EXTRACTED RECORDS below:

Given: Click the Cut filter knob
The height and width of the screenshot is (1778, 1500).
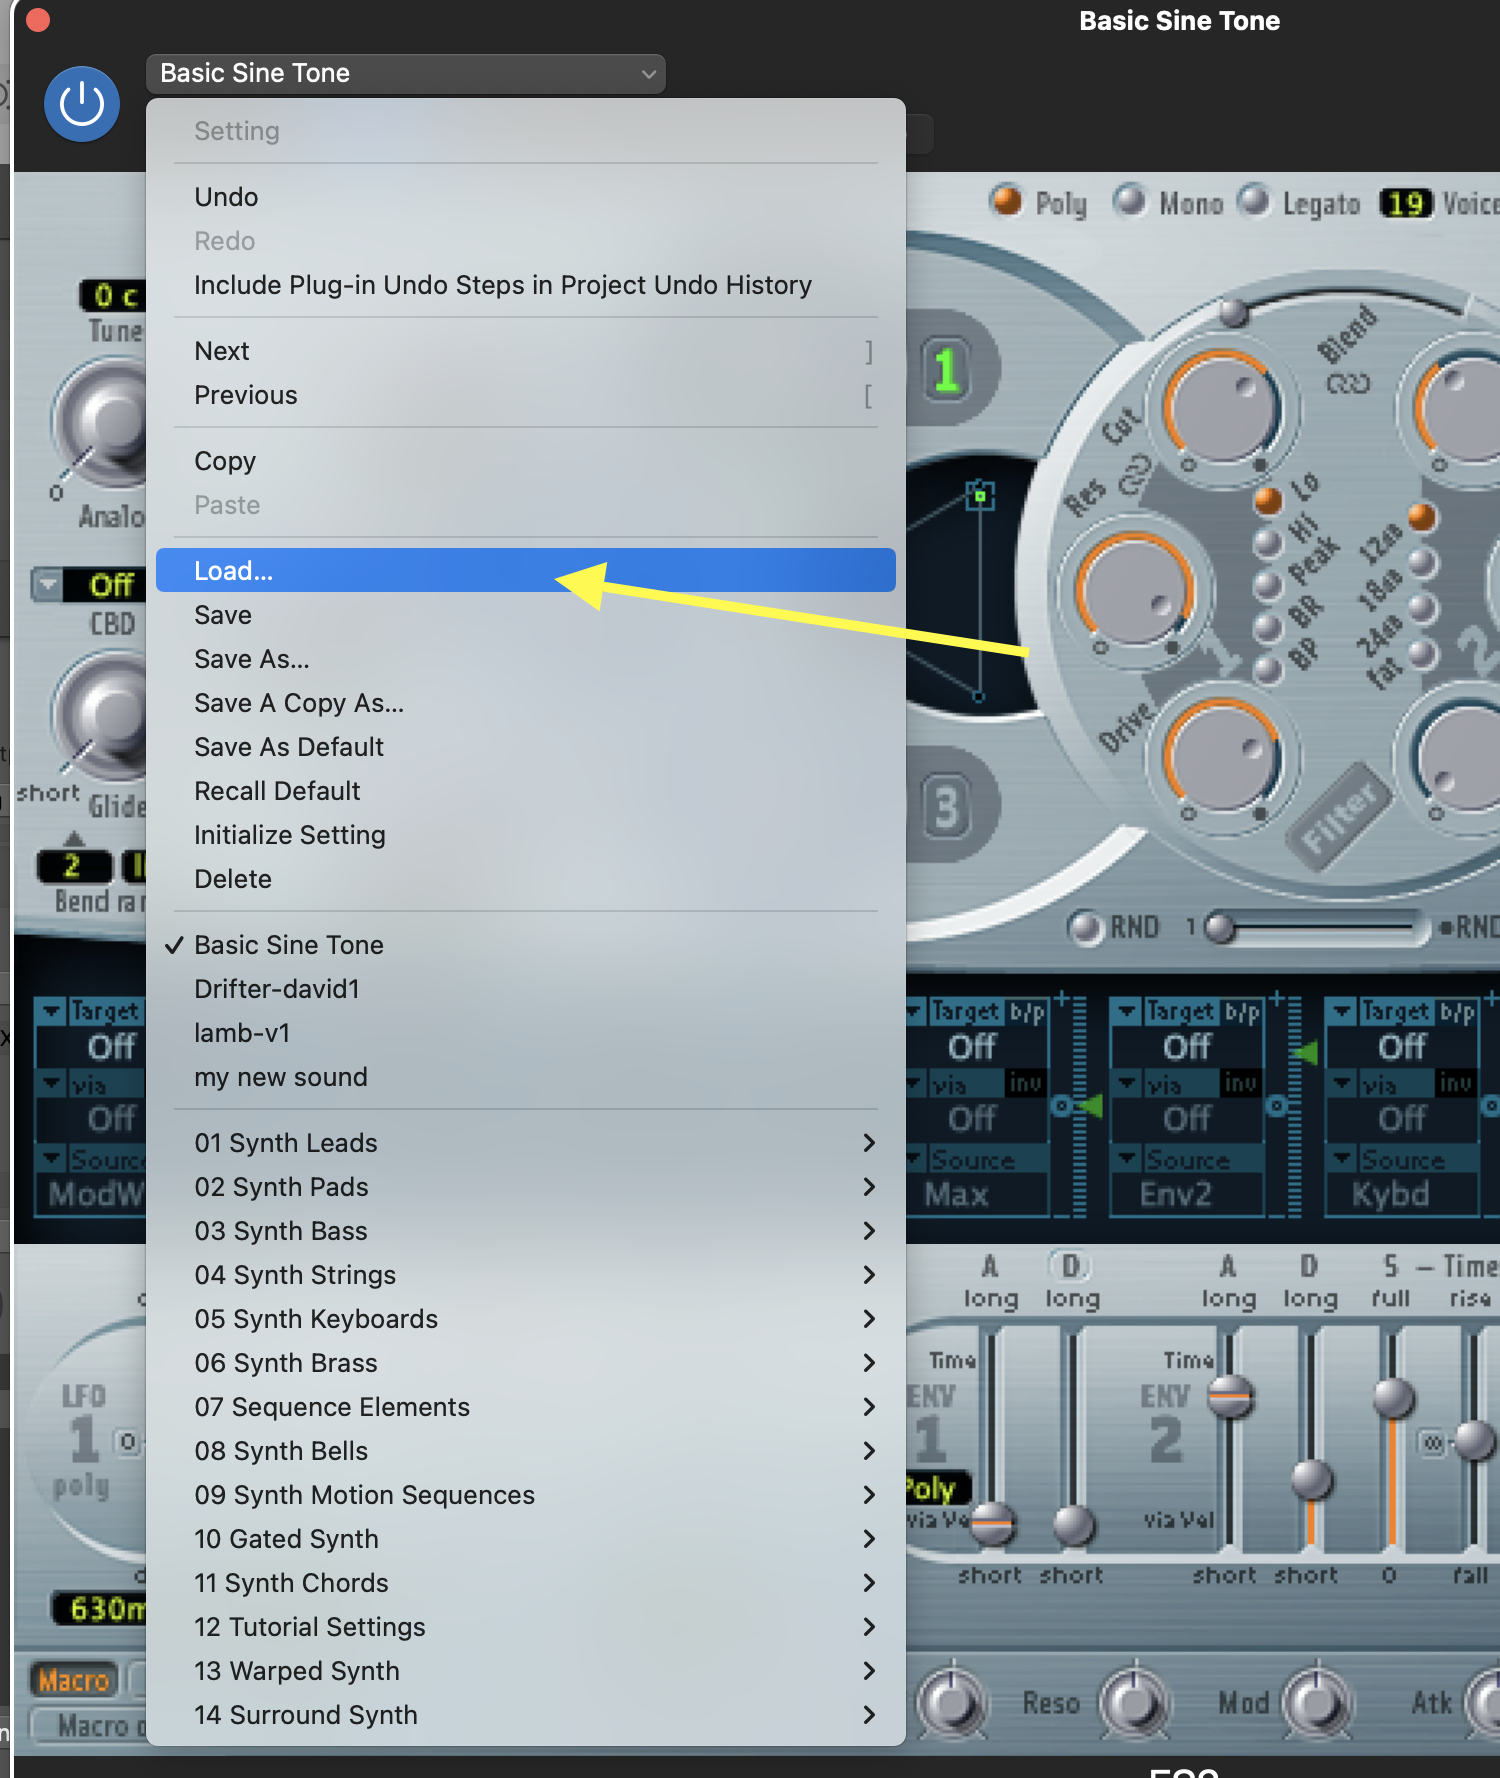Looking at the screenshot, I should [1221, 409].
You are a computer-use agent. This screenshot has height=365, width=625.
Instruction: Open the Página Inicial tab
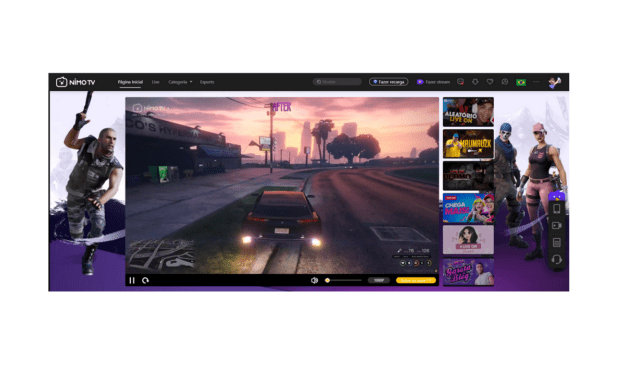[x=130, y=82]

End of EXTRACTED RECORDS.

BRIEF: Your reply should consist of the data, transcribed exactly, and should hold no pictures.

ANSWER SPACE:
Given: Click the Cut filter knob
The height and width of the screenshot is (1778, 1500).
Looking at the screenshot, I should [1221, 409].
You are a computer-use agent. This screenshot has height=365, width=625.
Instruction: Open the Página Inicial tab
[x=130, y=82]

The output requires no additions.